Village in East Sussex, England

Cowbeech is a small village in the civil parish of Herstmonceux in the Wealden district of East Sussex, England. Its nearest town is Hailsham, which lies approximately 3.8 mi south-west from the village.

== The village ==
The village has a pub with 16th Century origins, The Merrie Harriers. It is also home to the Cowbeech Bonfire Society, a Charitable Trust which organises a series of events each year to raise funds for local causes. These events include, among others, the village show (called Dig for Victory) and a pantomime in addition to the annual bonfire which gives the Society its name.

== History ==
The name Cowbeech was first recorded in 1261 as Coppetebeche, referring to a ‘capped’ or pollarded beech tree, also recorded as Kopped(e)beche in 1296 and 1316. This was then shortened over the years to Coppebeche (recorded in 1517 and 1534), Cobbeach (recorded in 1622) and then to Cobeech (recorded in 1724), before taking its contemporary form of Cowbeech.

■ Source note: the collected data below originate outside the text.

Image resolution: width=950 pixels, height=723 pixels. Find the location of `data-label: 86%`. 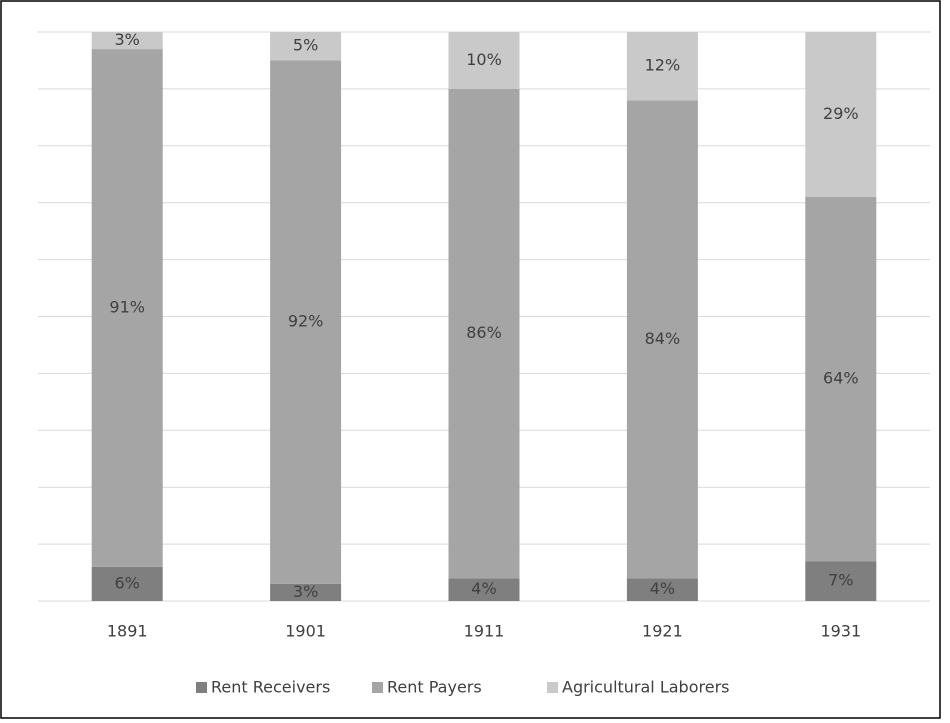

data-label: 86% is located at coordinates (484, 332).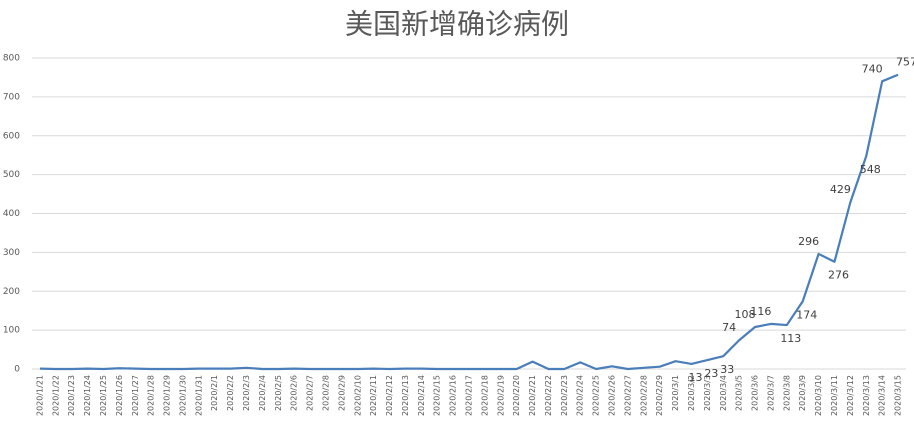 This screenshot has width=914, height=424. What do you see at coordinates (438, 396) in the screenshot?
I see `x-tick-label: 2020/2/15` at bounding box center [438, 396].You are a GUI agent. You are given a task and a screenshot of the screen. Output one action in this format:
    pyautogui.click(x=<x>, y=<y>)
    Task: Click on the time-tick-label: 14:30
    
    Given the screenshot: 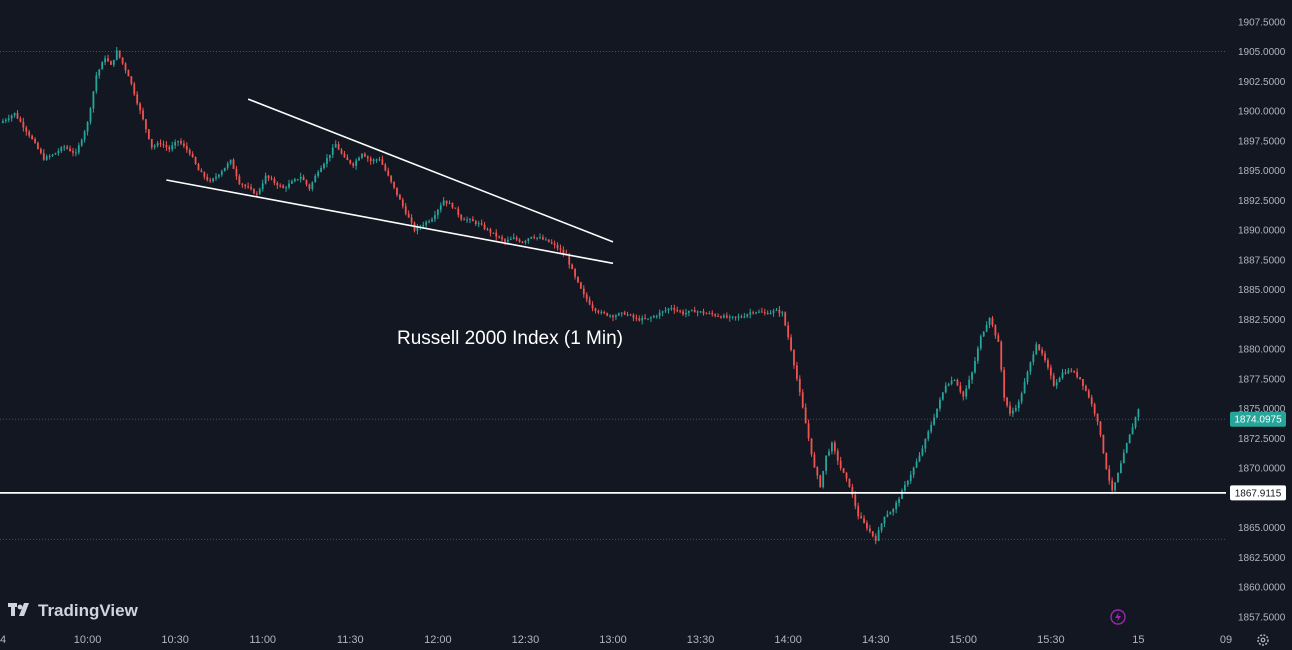 What is the action you would take?
    pyautogui.click(x=876, y=640)
    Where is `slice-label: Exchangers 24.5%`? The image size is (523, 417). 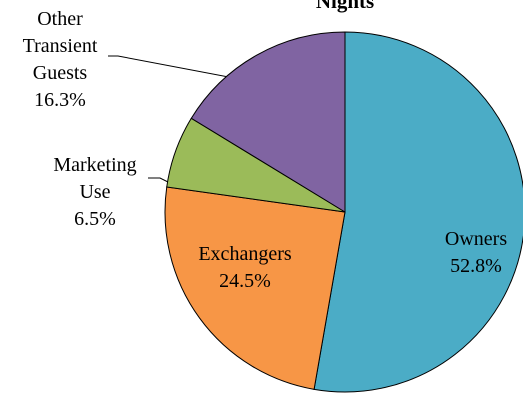 slice-label: Exchangers 24.5% is located at coordinates (245, 268).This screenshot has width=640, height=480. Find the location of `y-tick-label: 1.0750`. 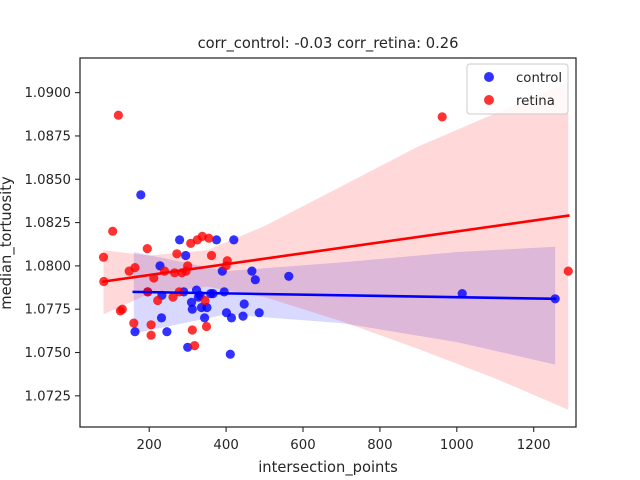

y-tick-label: 1.0750 is located at coordinates (48, 354).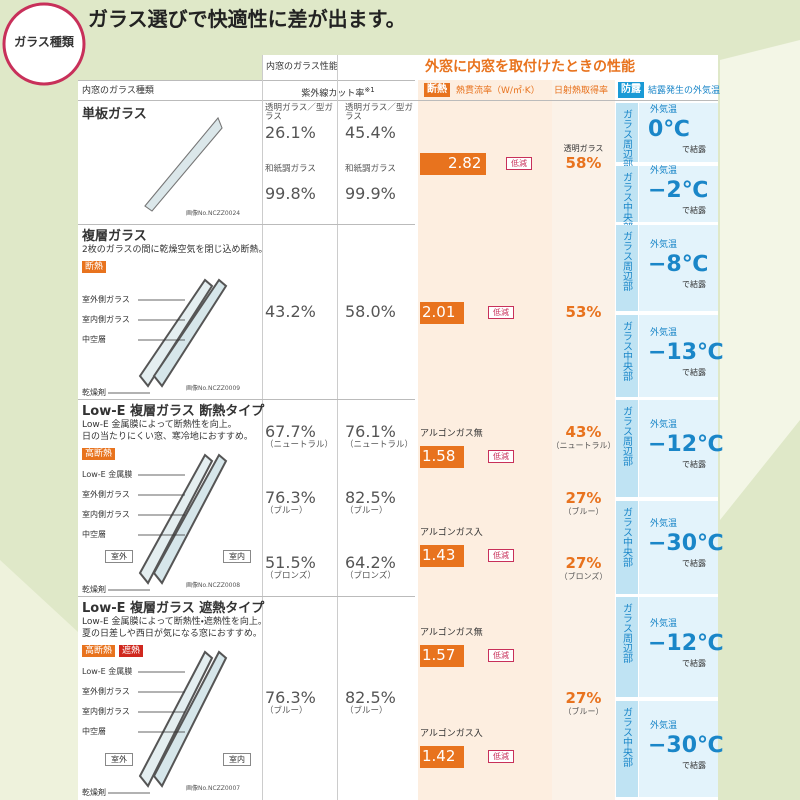 Image resolution: width=800 pixels, height=800 pixels. What do you see at coordinates (290, 311) in the screenshot?
I see `uv-value: 43.2%` at bounding box center [290, 311].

The village was once a site of Wealden iron production. Cowbeech Forge (otherwise known as Crawle or Cralle Forge) stood alongside Hammer Lane, close to where it intersects with the Cuckmere River and produced iron between 1559 and 1693. In 1653 the forge was casting shot for the Office of Ordnance.

Before 1826, when the village pub was renamed The Merry Harriers, it was known at different times as The Old House or The Cow.

A conveyance document from 3 October 1417 transfers lands and tenements at Cowbeech in Wartling (Coppedebeche, Wortlynghe) from Thomas de Hoo, knight to Thomas Huchon of Uckfield (Ukkefeld), to Thomas Werm for the rent of a red rose at midsummer for Thomas’ life. This document makes reference to Stephen Synderford, William Stodenne, and Richard Stodenne whose family names live on in the Cowbeech area today as Cinderford Lane and Studdens Lane.

== Notable people ==
Lord Shawcross, Britain's Chief Prosecutor at the Nuremberg war crimes trials of 1945–46, lived at Cowbeech in the latter part of his life.

Elsie Bowerman, first woman barrister to appear at the Old Bailey, suffragette and RMS Titanic survivor, moved to a house at Cowbeech Hill following the death of her mother and lived there until her own death in 1973.

The Merrie Harriers inn was once owned by Sir James Duke, 1st Baronet, British Liberal Party politician who was Lord Mayor of London in 1848–1849.